● ASSIGNMENT
Below are records to give again exactly; omit each image they contain.

● MATERIALS PROVIDED
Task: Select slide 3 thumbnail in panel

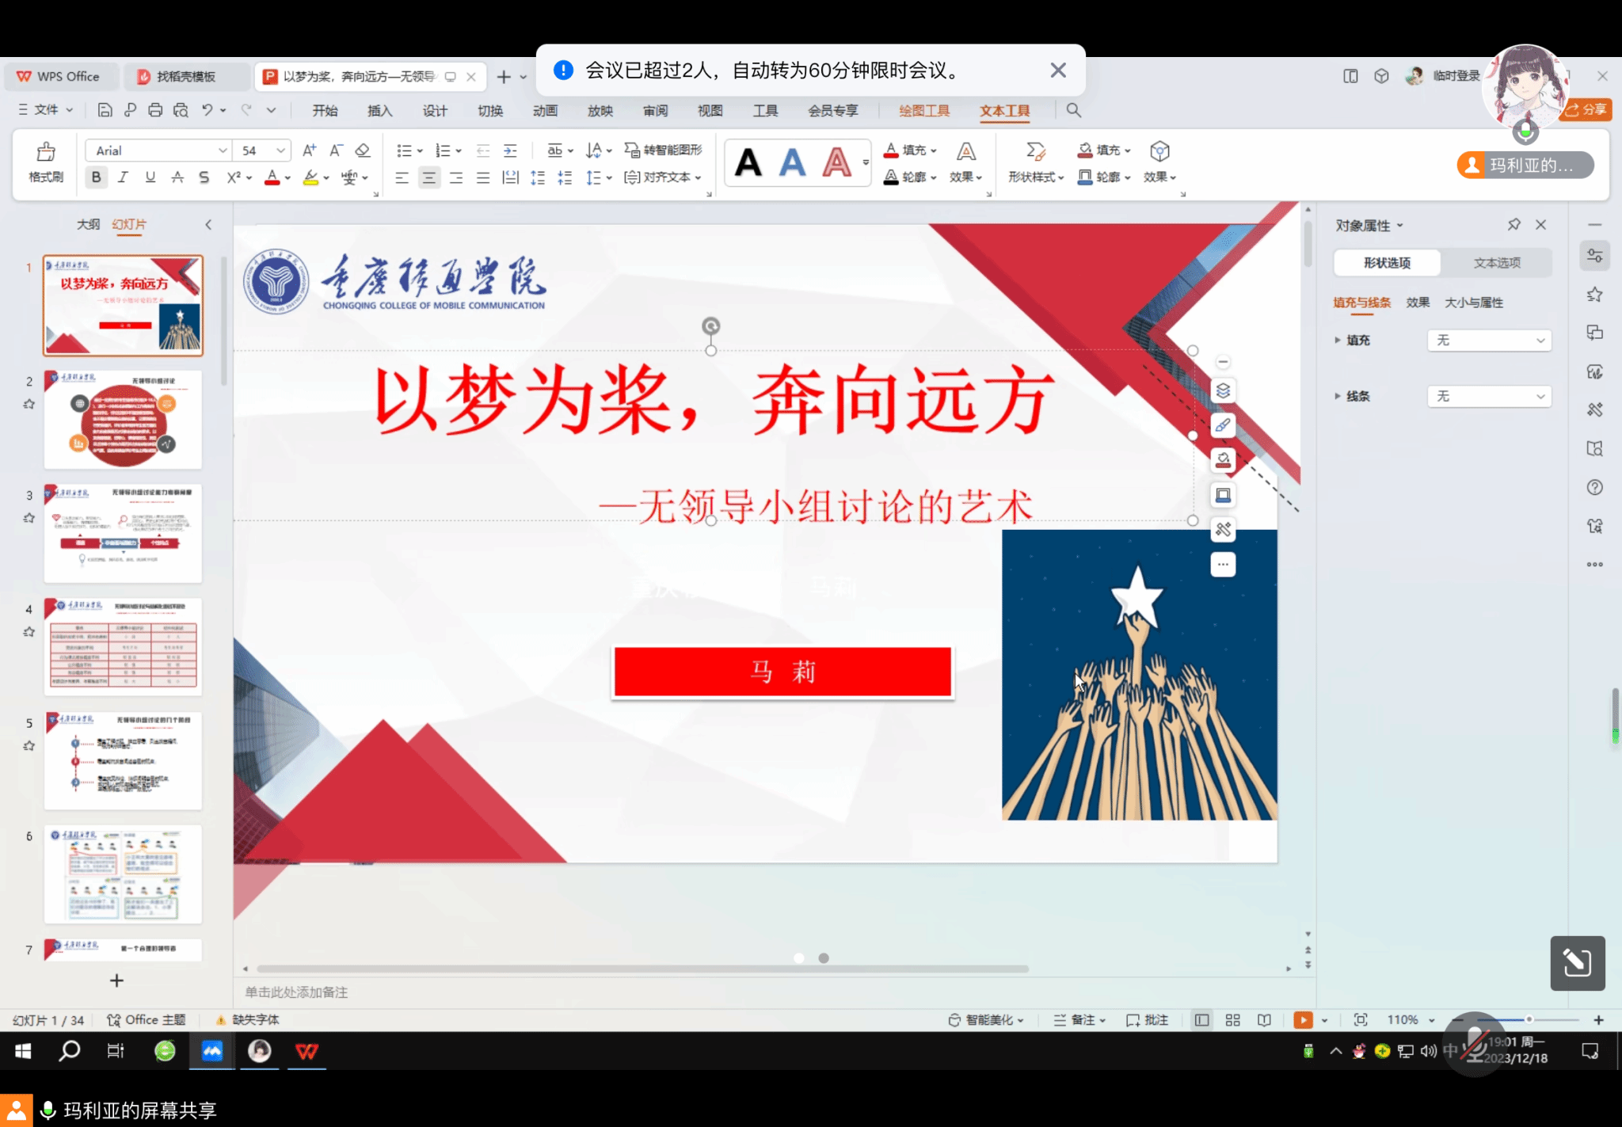Action: click(123, 532)
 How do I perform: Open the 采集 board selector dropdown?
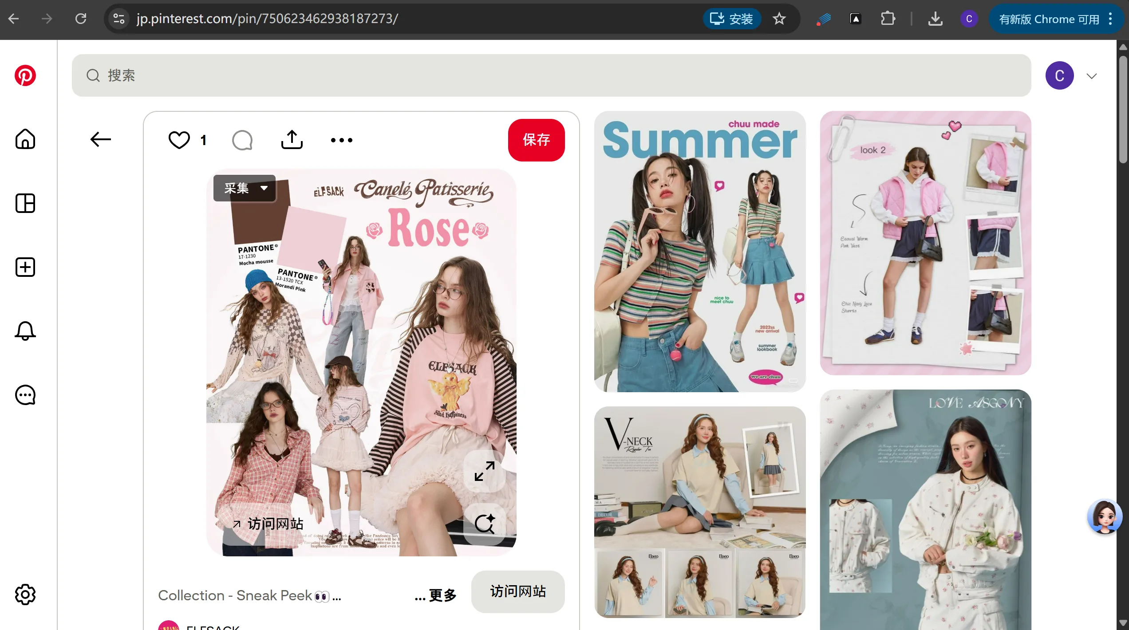(245, 188)
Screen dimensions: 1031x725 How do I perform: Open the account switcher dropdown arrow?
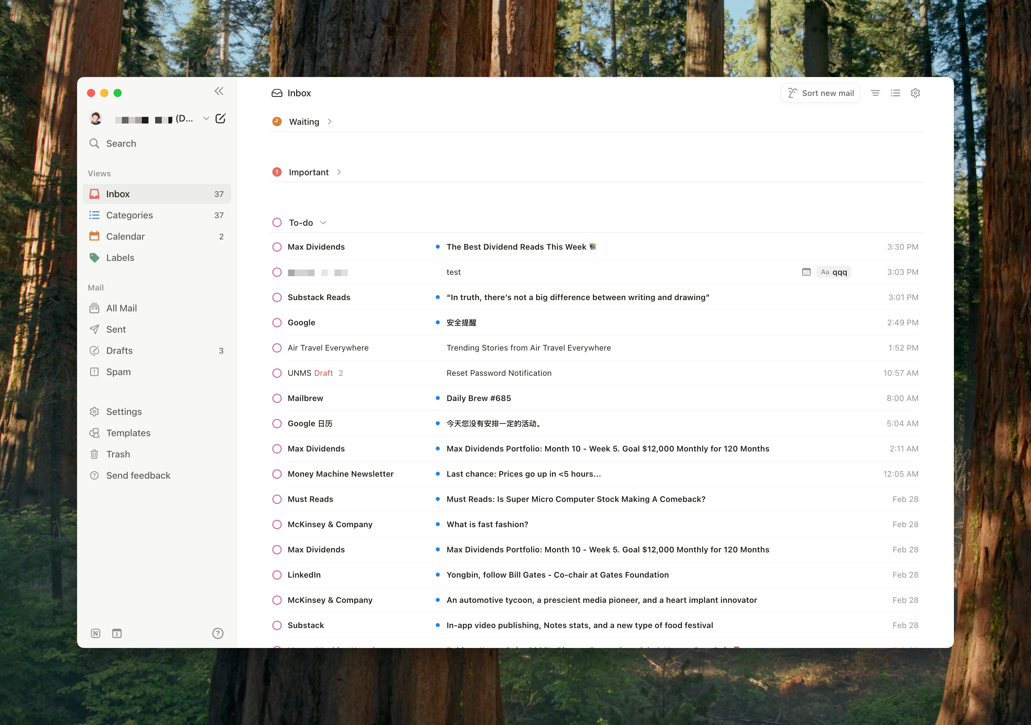tap(206, 119)
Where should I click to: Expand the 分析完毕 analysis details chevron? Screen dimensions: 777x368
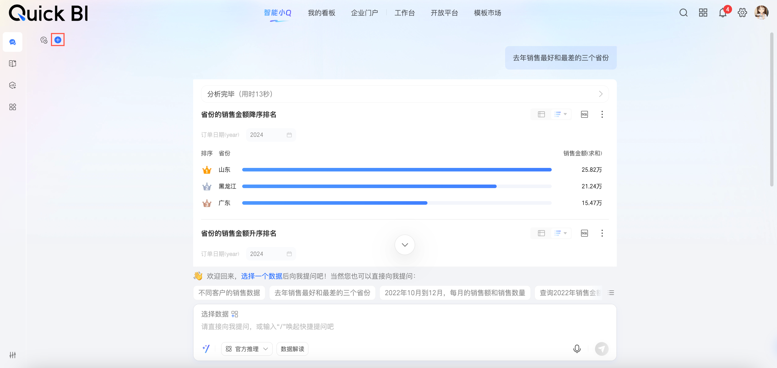pyautogui.click(x=600, y=94)
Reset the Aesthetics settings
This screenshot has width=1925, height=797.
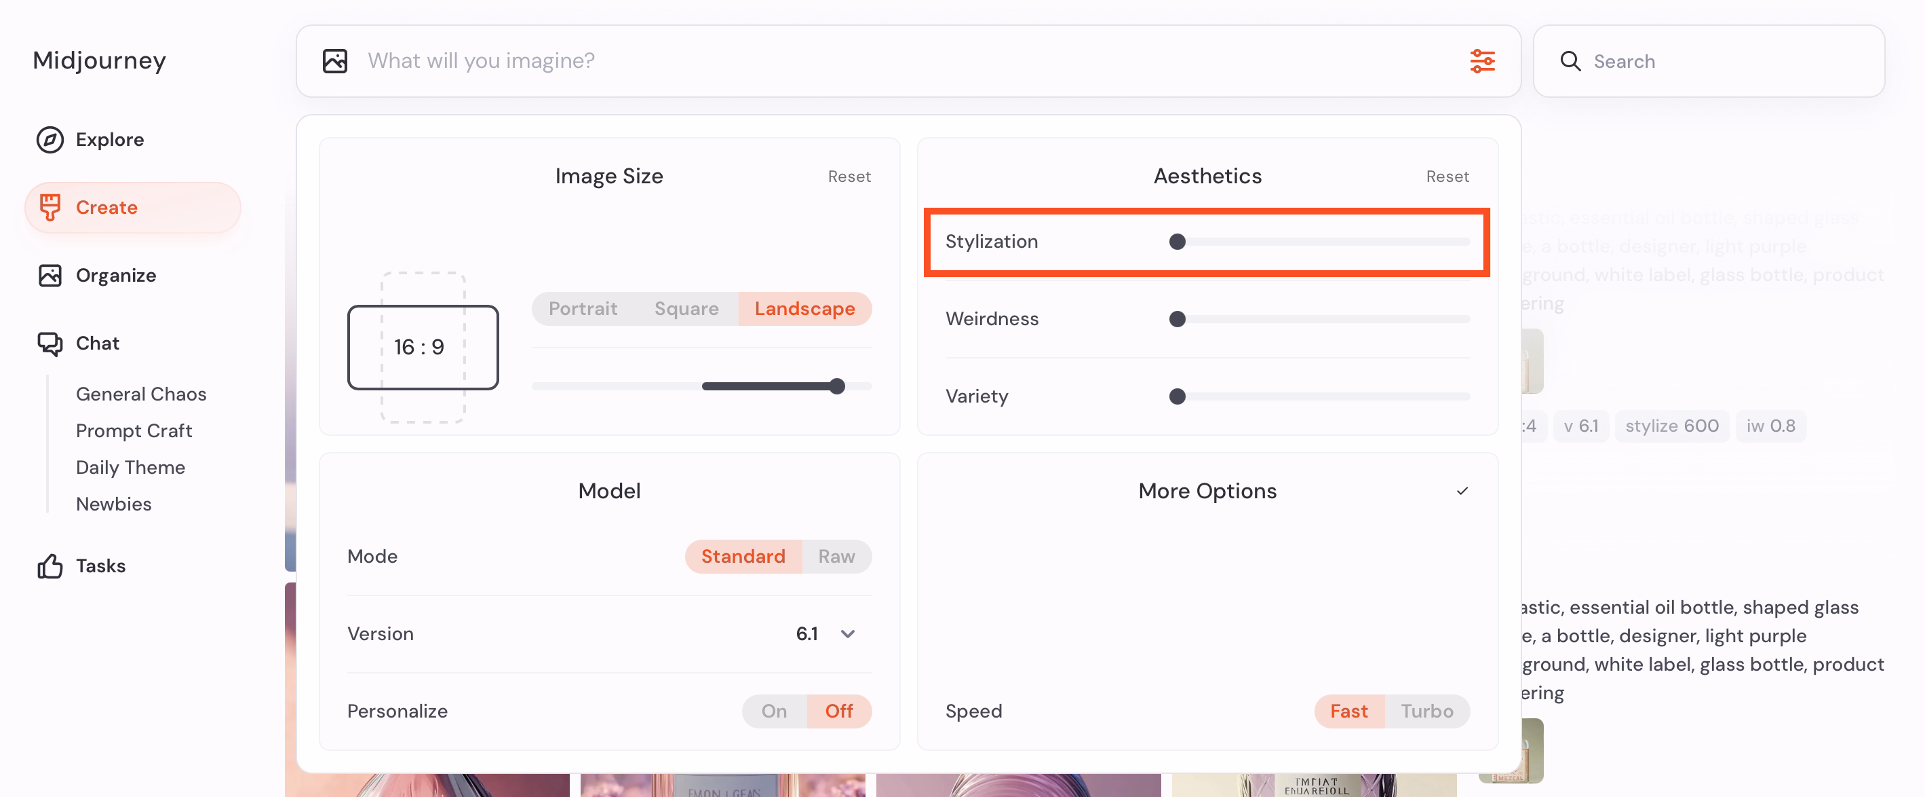click(x=1447, y=176)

● SOLUTION
Task: Select slide 3 thumbnail in panel

Action: click(123, 532)
 How do I perform: Open the 采集 board selector dropdown?
(245, 188)
Screen dimensions: 1031x725 How do I perform: Open the account switcher dropdown arrow?
tap(206, 119)
Where should I click to: Expand the 分析完毕 analysis details chevron? Screen dimensions: 777x368
pyautogui.click(x=600, y=94)
Reset the Aesthetics settings
This screenshot has width=1925, height=797.
click(x=1447, y=176)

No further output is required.